= Exercise =
Copying rule for the data below: take the line containing "The image size is (640, 360)." and every line after it to the end, exactly, and drop all pictures.

= Provided records =
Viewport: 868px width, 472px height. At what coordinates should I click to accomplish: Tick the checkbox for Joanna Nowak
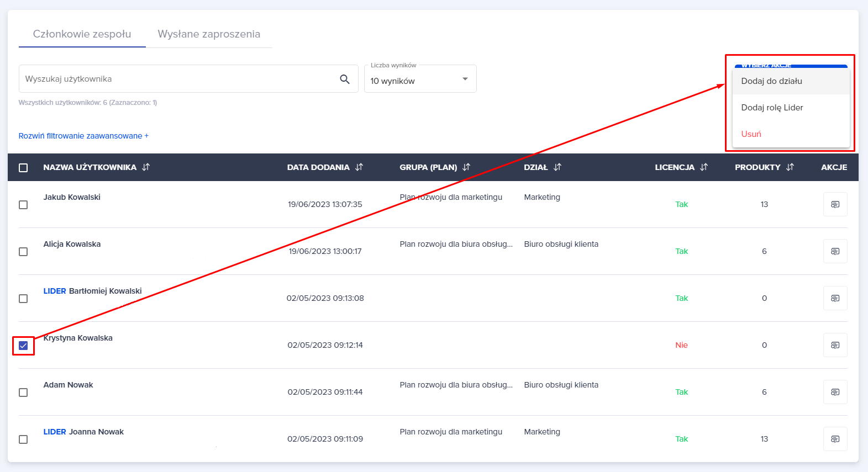point(23,439)
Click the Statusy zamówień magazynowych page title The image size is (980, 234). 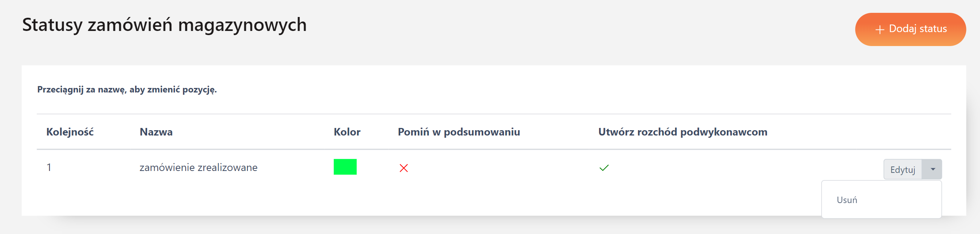(x=164, y=25)
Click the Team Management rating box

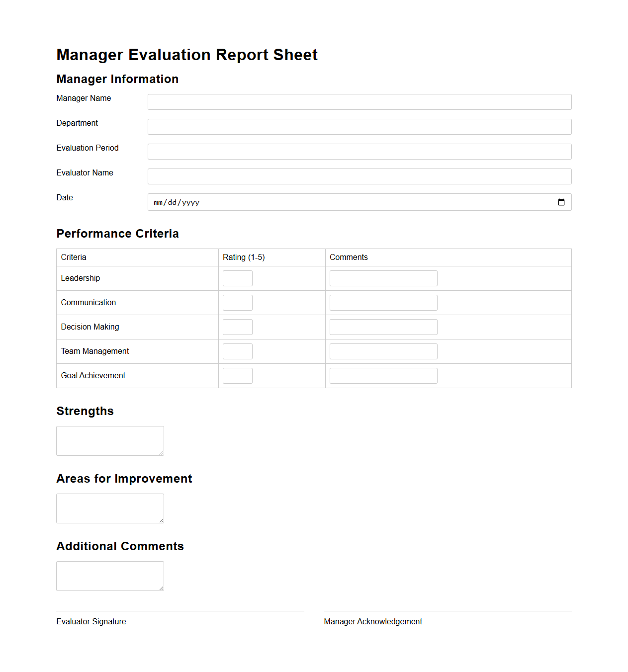tap(237, 351)
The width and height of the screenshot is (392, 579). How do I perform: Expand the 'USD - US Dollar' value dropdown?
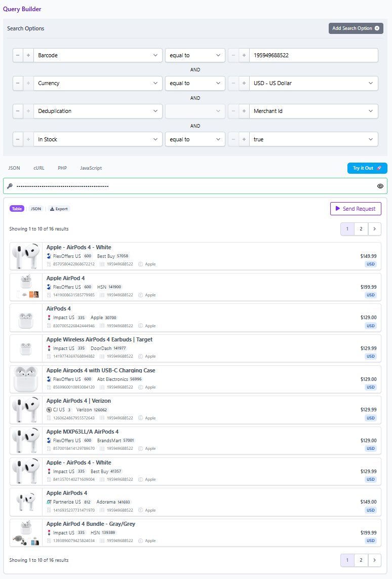[x=313, y=83]
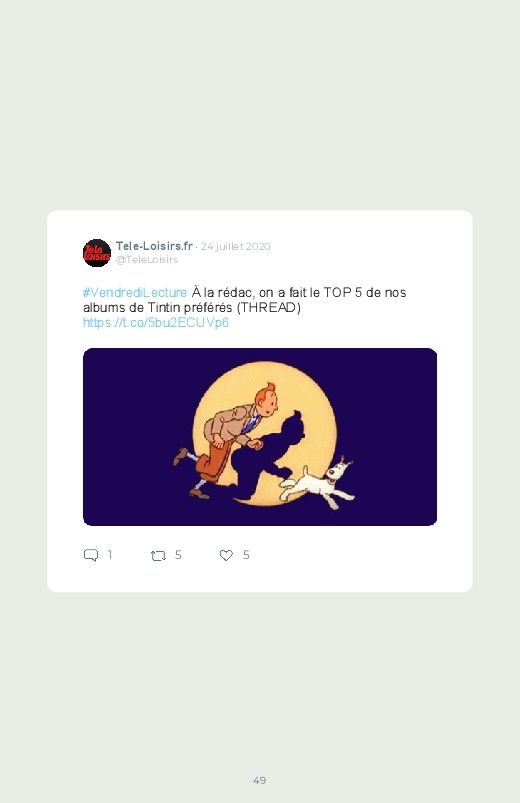520x803 pixels.
Task: Like the tweet with the heart icon
Action: 226,555
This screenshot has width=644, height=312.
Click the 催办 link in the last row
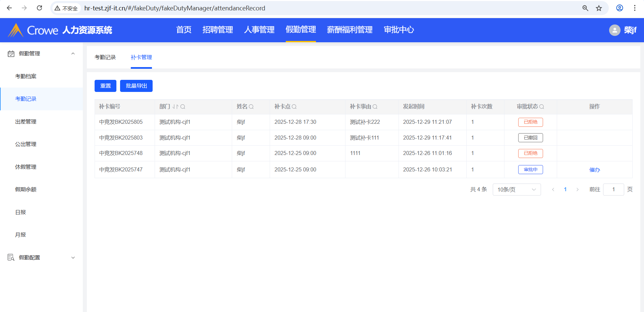point(594,170)
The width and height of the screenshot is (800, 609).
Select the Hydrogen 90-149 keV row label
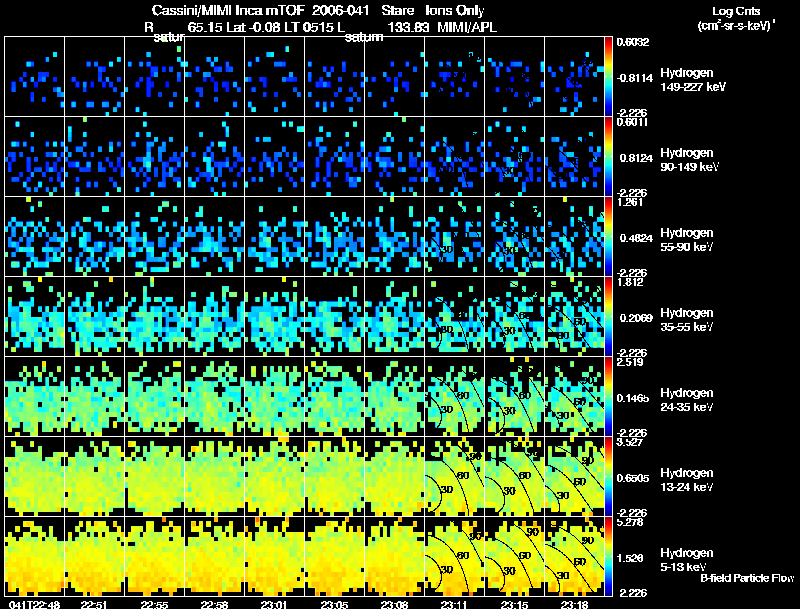[689, 160]
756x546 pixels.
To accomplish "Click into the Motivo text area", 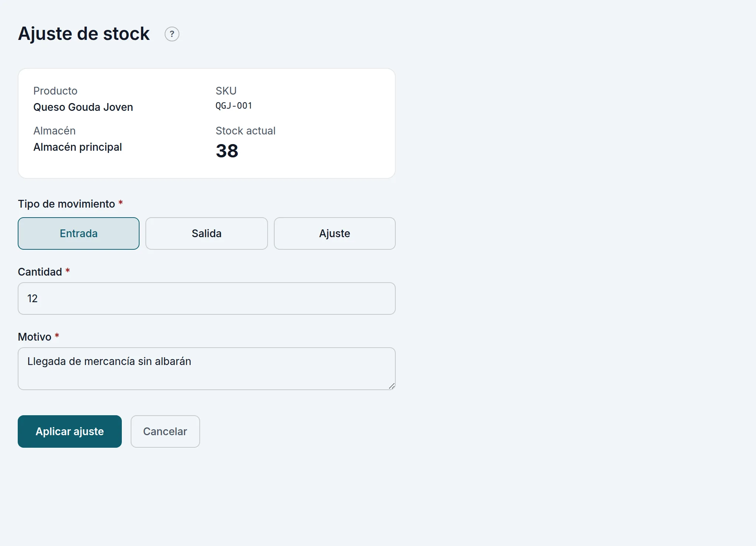I will [207, 369].
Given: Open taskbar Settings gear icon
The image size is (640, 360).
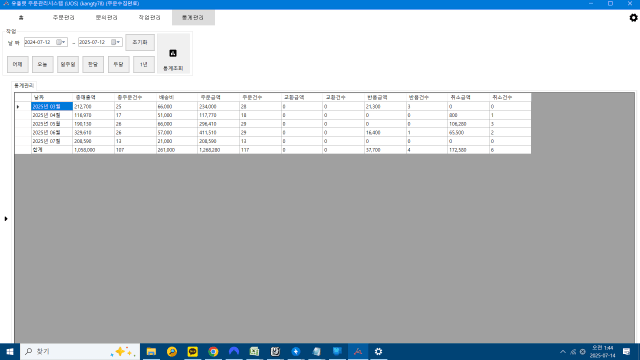Looking at the screenshot, I should coord(378,351).
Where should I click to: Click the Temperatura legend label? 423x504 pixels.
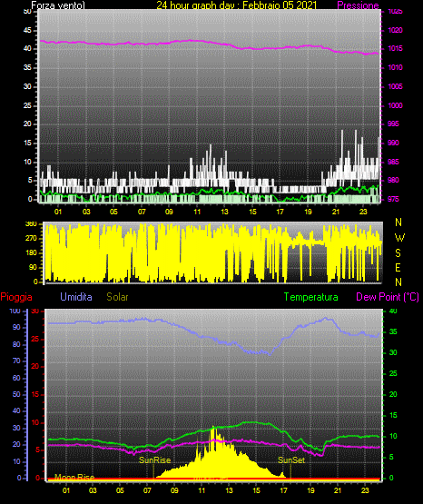tap(311, 297)
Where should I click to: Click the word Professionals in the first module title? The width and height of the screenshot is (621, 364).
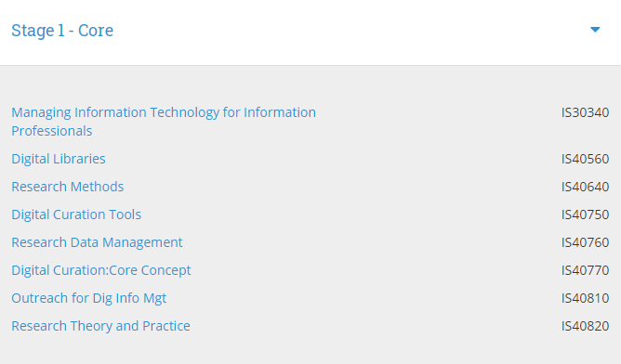pyautogui.click(x=51, y=131)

= Written response =
The image size is (640, 360).
Looking at the screenshot, I should coord(378,351).
Where should I click to: Click the Temperatura legend label? 423x504 pixels.
tap(311, 297)
Where should I click to: Click the word Professionals in the first module title? The width and height of the screenshot is (621, 364).
pyautogui.click(x=51, y=131)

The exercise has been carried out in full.